On Sat, Sep 1, 2018 at 2:51 PM, <frnkblk@iname.com> wrote:
pointing out that a single traceroute to a Fastly site was hitting two of their POPs (they use anycast) and because they don’t sync state between POPs the second POP would naturally issue a TCP RST (sidebar: fascinating blog article on Fastly’s infrastructure here: https://www.fastly.com/blog/building-and-scaling-fastly-network-part-2-balan...).
Oh for Pete's sake. If they're going to attempt Anycast TCP with a unicast protocol stack they should at least have the sense to suppress the RSTs.
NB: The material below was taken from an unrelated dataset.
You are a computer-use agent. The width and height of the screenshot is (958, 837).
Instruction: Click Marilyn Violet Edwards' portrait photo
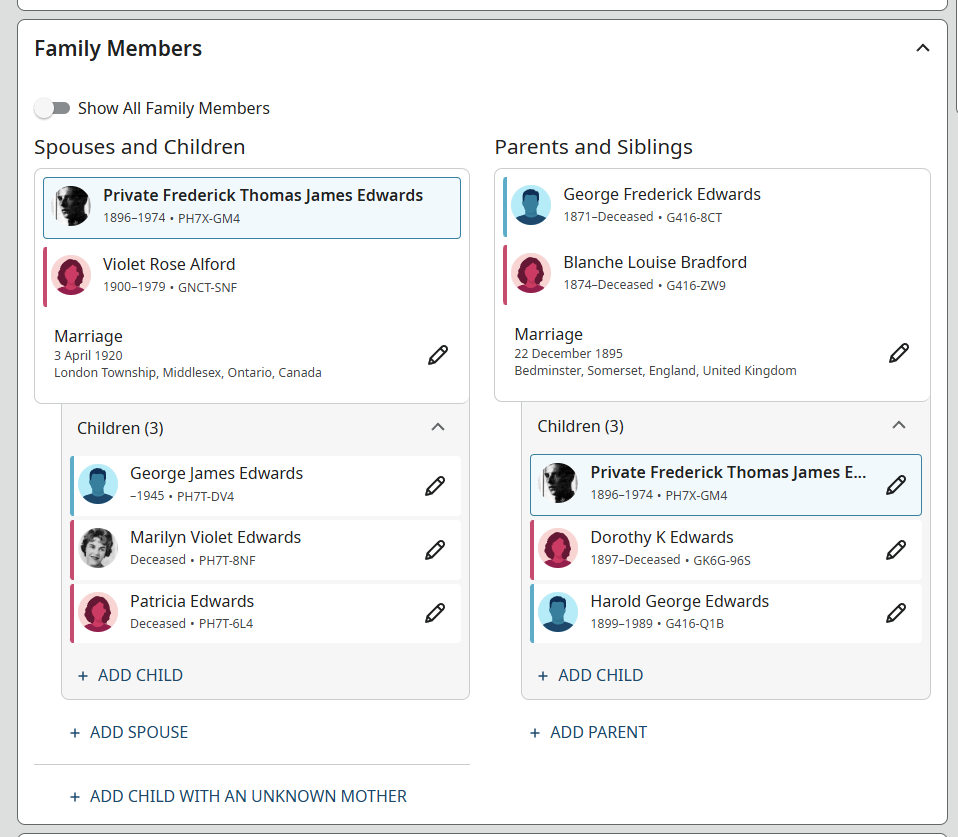click(99, 548)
Better yet, do the job right and build an anycast TCP stack as described here: https://bill.herrin.us/network/anycasttcp.html Regards, Bill Herrin -- William Herrin ................ herrin@dirtside.com bill@herrin.us Dirtside Systems ......... Web: <http://www.dirtside.com/>
On Sat, Sep 1, 2018 at 4:00 PM, William Herrin <bill@herrin.us> wrote:
On Sat, Sep 1, 2018 at 2:51 PM, <frnkblk@iname.com> wrote:
pointing out that a single traceroute to a Fastly site was hitting two of their POPs (they use anycast) and because they don’t sync state between POPs the second POP would naturally issue a TCP RST (sidebar: fascinating blog article on Fastly’s infrastructure here: https://www.fastly.com/blog/building-and-scaling-fastly-network-part-2-balan...).
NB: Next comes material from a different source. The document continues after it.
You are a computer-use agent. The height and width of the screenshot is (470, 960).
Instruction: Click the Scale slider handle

Better yet, do the job right and build an anycast TCP stack as described here: https://bill.herrin.us/network/anycasttcp.html
BTW, for anyone concerned about an explosion in state management overhead, the TL;DR version is: the anycast node which first accepts the TCP connection encodes its identity in the TCP sequence number where all the other nodes can statelessly find it in the subsequent packets. The exhaustive details for how that actually works are covered in the paper at the URL above, which you'll have to read despite its length if you want to understand. Regards, Bill Herrin -- William Herrin ................ herrin@dirtside.com bill@herrin.us Dirtside Systems ......... Web: <http://www.dirtside.com/>
On 9/1/18, William Herrin <bill@herrin.us> wrote:
On Sat, Sep 1, 2018 at 4:00 PM, William Herrin <bill@herrin.us> wrote:
On Sat, Sep 1, 2018 at 2:51 PM, <frnkblk@iname.com> wrote:
pointing out that a single traceroute to a Fastly site was hitting two of their POPs (they use anycast) and because they don’t sync state between POPs the second POP would naturally issue a TCP RST (sidebar: fascinating blog article on Fastly’s infrastructure here: https://www.fastly.com/blog/building-and-scaling-fastly-network-part-2-balan...).
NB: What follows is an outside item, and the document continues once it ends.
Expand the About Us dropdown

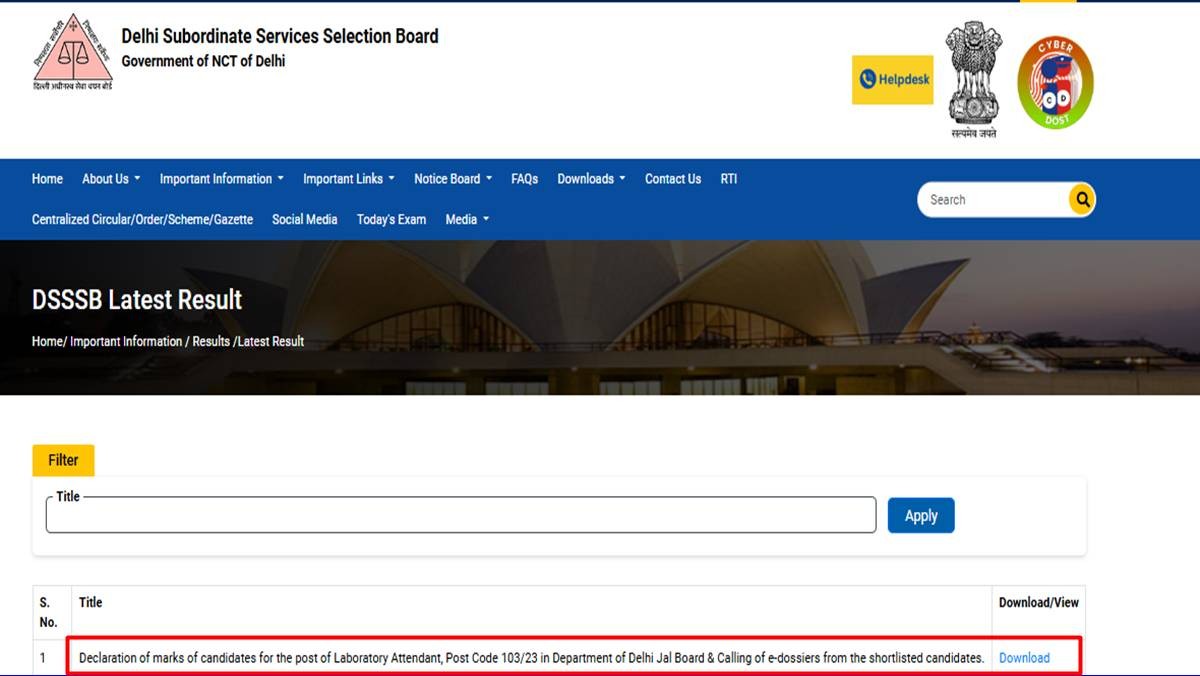(x=111, y=179)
Better yet, do the job right and build an anycast TCP stack as described here: https://bill.herrin.us/network/anycasttcp.html
BTW, for anyone concerned about an explosion in state management overhead, the TL;DR version is: the anycast node which first accepts the TCP connection encodes its identity in the TCP sequence number where all the other nodes can statelessly find it in the subsequent packets. The exhaustive details for how that actually works are covered in the paper at the URL above, which you'll have to read despite its length if you want to understand.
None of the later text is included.